Baca juga: Lima Fakta Kasus Suap dan Gratifikasi AKBP Bambang Kayun, KPK Ungkap Soal Aliran Dana Rp 56 Miliar
Ia mengatakan kasus dari AKBP Bambang Kayun yang menjabat posisi di Biro Bantuan Hukum Divisi Hukum Mabes Polri jelas mencederai marwah hukum di Indonesia.
Firli pun menegaskan bahwa perkara Bambang Kayun akan terus ditelusuri dan dikembangkan.

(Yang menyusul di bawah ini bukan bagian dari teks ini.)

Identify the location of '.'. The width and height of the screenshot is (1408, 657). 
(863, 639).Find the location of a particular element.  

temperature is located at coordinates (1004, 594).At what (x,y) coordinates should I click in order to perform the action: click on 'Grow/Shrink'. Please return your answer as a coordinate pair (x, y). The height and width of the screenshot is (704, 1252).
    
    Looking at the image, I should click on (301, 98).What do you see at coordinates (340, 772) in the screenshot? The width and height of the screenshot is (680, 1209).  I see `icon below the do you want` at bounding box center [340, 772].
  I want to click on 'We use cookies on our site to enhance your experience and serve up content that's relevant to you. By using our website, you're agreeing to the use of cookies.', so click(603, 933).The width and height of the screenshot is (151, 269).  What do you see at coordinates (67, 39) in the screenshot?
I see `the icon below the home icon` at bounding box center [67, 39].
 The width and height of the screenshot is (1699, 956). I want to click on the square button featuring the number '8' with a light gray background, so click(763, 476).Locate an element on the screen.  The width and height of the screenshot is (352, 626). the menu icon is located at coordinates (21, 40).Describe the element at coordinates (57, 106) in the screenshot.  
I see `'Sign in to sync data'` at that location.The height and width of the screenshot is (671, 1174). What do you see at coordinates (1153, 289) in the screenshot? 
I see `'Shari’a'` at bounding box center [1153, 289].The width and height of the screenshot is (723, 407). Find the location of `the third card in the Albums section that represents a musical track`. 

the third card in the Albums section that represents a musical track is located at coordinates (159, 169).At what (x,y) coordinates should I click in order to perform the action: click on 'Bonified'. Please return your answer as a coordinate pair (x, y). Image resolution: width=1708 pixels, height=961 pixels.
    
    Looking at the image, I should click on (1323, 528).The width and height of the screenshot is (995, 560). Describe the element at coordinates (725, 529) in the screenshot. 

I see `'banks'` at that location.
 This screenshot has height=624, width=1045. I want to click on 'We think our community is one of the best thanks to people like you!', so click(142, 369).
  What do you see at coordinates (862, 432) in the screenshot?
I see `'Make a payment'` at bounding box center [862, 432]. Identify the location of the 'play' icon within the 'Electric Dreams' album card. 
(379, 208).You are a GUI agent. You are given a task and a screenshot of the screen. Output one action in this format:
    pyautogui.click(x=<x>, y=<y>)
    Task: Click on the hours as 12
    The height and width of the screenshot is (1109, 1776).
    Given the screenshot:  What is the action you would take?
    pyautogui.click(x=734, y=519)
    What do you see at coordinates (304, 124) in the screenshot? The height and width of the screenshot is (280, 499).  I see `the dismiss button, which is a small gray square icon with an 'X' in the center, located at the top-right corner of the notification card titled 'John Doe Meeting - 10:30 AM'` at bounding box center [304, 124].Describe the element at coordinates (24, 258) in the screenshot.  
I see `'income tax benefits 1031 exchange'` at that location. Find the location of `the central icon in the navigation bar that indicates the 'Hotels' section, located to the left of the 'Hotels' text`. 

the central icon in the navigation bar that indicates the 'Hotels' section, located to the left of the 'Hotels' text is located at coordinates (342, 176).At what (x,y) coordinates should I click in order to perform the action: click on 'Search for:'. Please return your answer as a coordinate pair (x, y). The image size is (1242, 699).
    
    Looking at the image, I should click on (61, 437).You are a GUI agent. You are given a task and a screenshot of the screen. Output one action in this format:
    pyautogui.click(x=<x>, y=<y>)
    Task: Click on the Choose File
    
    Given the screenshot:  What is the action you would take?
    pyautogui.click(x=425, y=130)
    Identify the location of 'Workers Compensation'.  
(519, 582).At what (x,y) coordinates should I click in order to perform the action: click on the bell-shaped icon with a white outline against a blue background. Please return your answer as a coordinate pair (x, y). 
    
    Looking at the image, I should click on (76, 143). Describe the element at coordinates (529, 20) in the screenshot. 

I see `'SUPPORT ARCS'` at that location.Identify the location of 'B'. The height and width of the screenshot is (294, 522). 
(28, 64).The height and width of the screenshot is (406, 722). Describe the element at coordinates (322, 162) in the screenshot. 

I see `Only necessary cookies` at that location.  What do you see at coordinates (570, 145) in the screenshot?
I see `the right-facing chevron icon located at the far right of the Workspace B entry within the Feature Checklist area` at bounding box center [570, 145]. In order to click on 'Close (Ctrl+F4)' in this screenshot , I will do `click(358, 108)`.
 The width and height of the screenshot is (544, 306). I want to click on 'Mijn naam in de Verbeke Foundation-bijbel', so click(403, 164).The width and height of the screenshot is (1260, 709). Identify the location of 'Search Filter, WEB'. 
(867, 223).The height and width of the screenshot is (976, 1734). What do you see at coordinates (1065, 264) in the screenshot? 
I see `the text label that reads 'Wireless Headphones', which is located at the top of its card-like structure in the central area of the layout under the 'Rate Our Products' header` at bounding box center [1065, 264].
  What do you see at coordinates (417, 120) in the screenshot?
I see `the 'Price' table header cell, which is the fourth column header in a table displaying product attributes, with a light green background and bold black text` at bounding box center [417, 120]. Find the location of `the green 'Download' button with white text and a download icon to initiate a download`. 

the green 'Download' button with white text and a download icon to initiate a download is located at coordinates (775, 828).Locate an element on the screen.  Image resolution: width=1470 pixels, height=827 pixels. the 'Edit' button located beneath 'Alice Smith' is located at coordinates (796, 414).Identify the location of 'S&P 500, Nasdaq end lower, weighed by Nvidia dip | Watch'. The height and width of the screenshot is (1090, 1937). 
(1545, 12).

Ia juga menyatakan penanganan perkara korupsi aparat penegak hukum ini sebagai wujud komitmen pemberantasan korupsi yang dilakukan KPK.
"KPK menyampaikan penanganan perkara ini menjadi wujud komitmen KPK dalam rangka pemberantasan korupsi," tutur Firli.
Sebagai informasi, KPK menduga AKBP Bambang Kayun menerima suap total Rp6 miliar dan mobil mewah berupa Toyota Fortuner, serta gratifikasi sejumlah Rp50 miliar.
Uang suap diterima beberapa tahap, yang pertama Bambang menerima uang Rp5 miliar pada Oktober 2016.
Toyota Fortuner kemudian diterima Bambang pada Desember 2016. Pada April 2021, Bambang kembali menerima Rp1 miliar.
Suap dan gratifikasi ini diberikan kepada Bambang Kayun agar yang bersangkutan dapat membantu pengurusan perkara perebutan hak ahli waris Aria Citra Mulia (ACM).
Atas perbuatannya, AKBP Bambang Kayun disangkakan Pasal 12 huruf (a) atau Pasal 12 huruf (b) atau Pasal 11 dan 12 B Undang-Undang Republik Indonesia Nomor 31 Tahun 1999 tentang Pemberantasan Tindak Pidana Korupsi sebagaimana telah diubah dengan Undang-Undang Republik Indonesia Nomor 20 Tahun 2001 tentang Perubahan Atas Undang-Undang Nomor 31 Tahun 1999 tentang Pemberantasan Tindak Pidana Korupsi.